De Baas liet het inwerken van deze vijftienjarige over aan de eerdergenoemde bardame, en ik sprak hem zelf nauwelijks op die zaterdagen. Al helemaal niet tussen 14.00 en 15.00 uur, wanneer de keuken Verboden Gebied werd verklaard en iedereen plots op kousenvoeten leek te lopen. Dit fenomeen werd ‘uien snijden’ genoemd. ‘Hij is uien aan het snijden, vraag nu maar niks,’ zei ze dan. Ik vroeg dan ook braaf niets, maar voelde aan mijn water dat het waarschijnlijk bijzonder weinig met uien te maken had.
Niet veel later werd mijn gevoel bevestigd: het bleek dat De Baas kort geleden zijn vrouw was verloren. En dat ‘uien snijden’ zijn stille moment was waarop hij zich kon afzonderen met zijn verdriet. Zijn ietwat stekelige karakter vond ik direct minder erg, en tegelijk vroeg ik me af waarom je dan zo alleen zou willen zijn. Want zulk verdriet is toch heel normaal, en dat hoeft toch niet níét benoemd te worden?

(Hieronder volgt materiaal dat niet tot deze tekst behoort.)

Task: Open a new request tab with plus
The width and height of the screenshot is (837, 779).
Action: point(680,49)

Aan de andere kant waren de mensen die dichter bij hem stonden dan deze vijftienjarige op de hoogte van zijn rouw, en boden hem alle ruimte om daar in zijn eigen tempo en op zijn eigen manier gehoor aan te geven. Zonder (zichtbaar) oordeel, irritatie of onbegrip. Het was gewoon zo. Toch bleef het me verbazen, alsof verdriet ongemakkelijk is en je je moet generen voor rode ogen van het huilen.

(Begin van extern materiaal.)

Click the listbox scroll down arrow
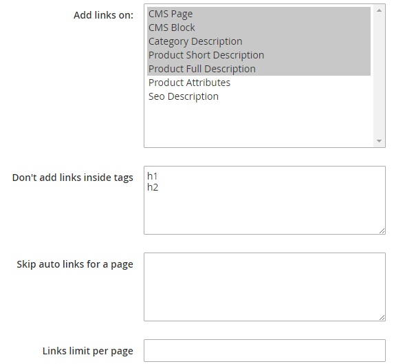The height and width of the screenshot is (364, 394). 379,141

Helaas heb ik nooit geweten hoe het zich verder heeft ontwikkeld, want exact zes weken na die zomerse dag dat ik spontaan binnenliep, belde De Baas mij op met de boodschap dat ik komende zaterdag niet hoefde te komen, want ik ‘leerde niet snel genoeg’. En zo werd ik op mijn vijftiende voor de eerste (en sindsdien ook laatste) keer ontslagen. Ook een klein moment van afscheid.